Essere giornalista, per me, è tutto. È il mio modo di sentire la vita, di essere parte del mondo, di essere in relazione con gli altri. Significa ascoltare, percepire, intuire, prevedere, trasmettere. Creare rapporti di fiducia, di lealtà. Significa avere costantemente dei dubbi e delle curiosità. E soddisfarle, nell’interesse collettivo. Lo scoglio più grande è stato rimanere idealista, senza essere utopica. D’altra parte, la scelta della libera professione implica anche la rinuncia al ‘ruolo’, alla ‘carriera’, alla ‘tutela’. Io ho scelto un mestiere e dei contenuti, evitando la gerarchia.

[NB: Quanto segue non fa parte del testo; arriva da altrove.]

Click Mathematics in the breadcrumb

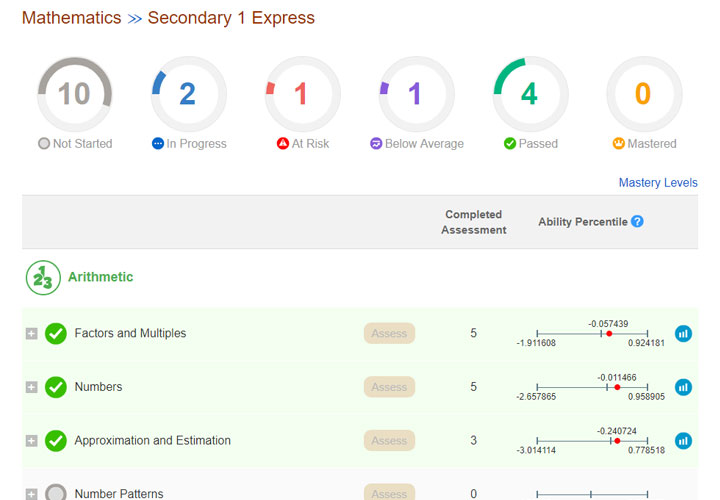71,18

E perché leggere, invece?Mi ha molto colpito, nel maggio 2012, l’appello “Libri per tendopoli”, grazie al quale, ottenendo risposte da tutte le case editrici d’Italia, hai raccolto e distribuito oltre 21 mila libri…
Perché quando in tv vedevo le immagini delle tendopoli mi chiedevo come avrebbero fatto le persone a fare trascorrere il tempo in quella ‘loro’ vita così improvvisamente diversa. I libri consentono di entrare nelle esistenze degli altri, ci sottraggono alla nostra, ci regalano dolori, condivisioni, fastidi. Ma ci portano via. E ho pensato che i terremotati ne avessero bisogno. È stato un lavoro titanico, dal risultato inaspettato, cui mi sono dedicata per mesi, con l’aiuto di qualche amico. Ho seguito l’istinto, come sempre, e i fatti mi hanno dato ragione. Quando arrivavo coi libri erano tutti felicissimi. La cultura è necessaria non solo per ostentarla, sport che oggi va per la maggiore, ma per introitarla, per darci energie e rimetterle in circolo. I libri, in quel momento, erano il mattone da cui ripartire.

C’è qualche autore a cui ti ispiri?
No, leggo di tutto, indistintamente e in maniera bulimica. Spesso non ricordo neppure gli autori e i titoli, tant’è che dal 2016 ho cominciato a segnare tutto su una agenda. Però mi rimane il senso, un particolare, una suggestione, è quello secondo me che conta. Ho amato molto Simone De Beauvoir. Da ragazzina ho letto tutto. Da adulta, due anni fa, ho ripreso Una morte dolcissima. Pochi giorni dopo ho saputo che avrei perso mio padre, senza neppure potere sperare. Ecco, i libri sanno anticipare anche quel che ci avverrà. Sono loro che scelgono noi.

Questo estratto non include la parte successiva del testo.